**Set task**.
Copy out the items word for word. Start at the line with "Open the ACTIONS tab" and stop after the line with "At what coordinates".

**Supplied records**.
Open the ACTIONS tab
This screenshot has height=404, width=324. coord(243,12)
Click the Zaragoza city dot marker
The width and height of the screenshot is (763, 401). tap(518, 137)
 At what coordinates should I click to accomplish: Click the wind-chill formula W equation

* * *

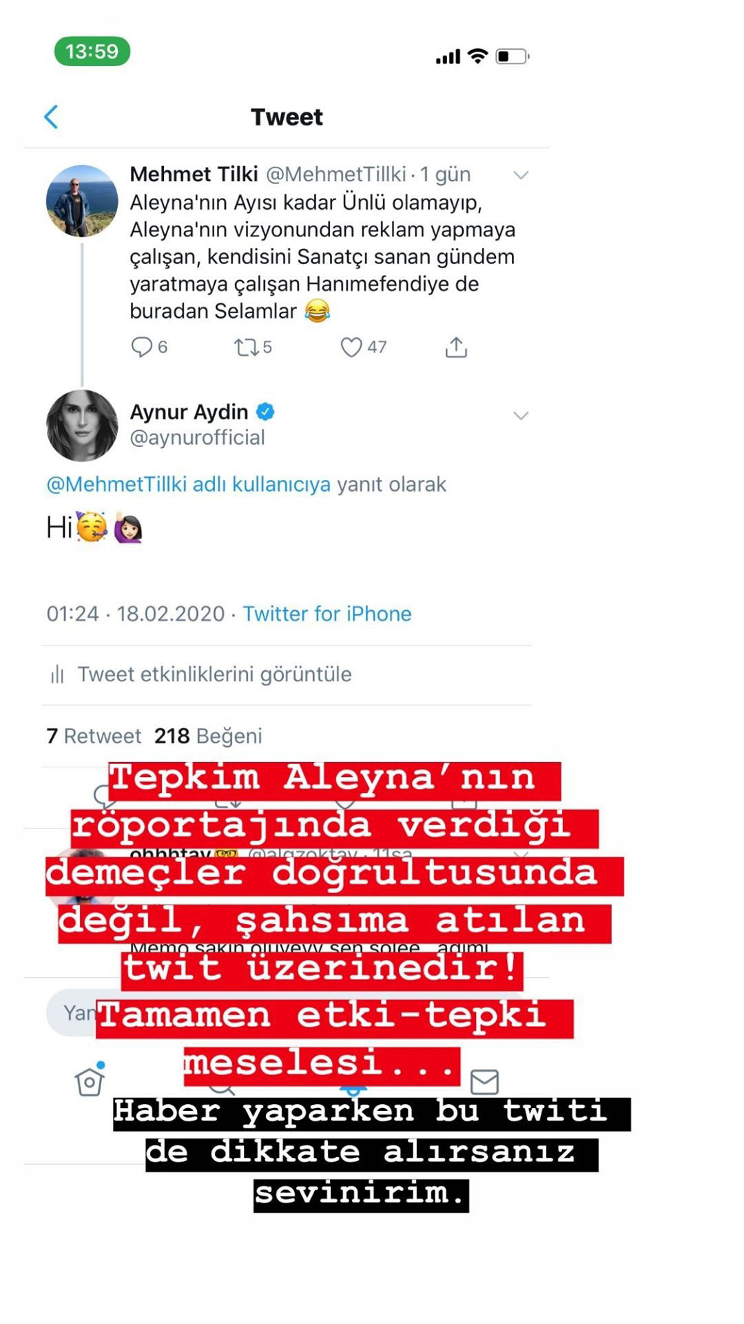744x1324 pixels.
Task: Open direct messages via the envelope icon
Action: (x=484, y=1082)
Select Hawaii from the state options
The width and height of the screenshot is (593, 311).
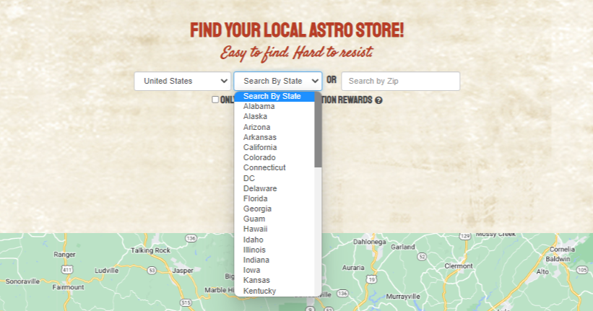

**Correct response**.
Open the ACTIONS tab
This screenshot has height=404, width=324. coord(243,12)
Click the Zaragoza city dot marker
The width and height of the screenshot is (763, 401). tap(518, 137)
 At what coordinates should I click to accomplish: Click the wind-chill formula W equation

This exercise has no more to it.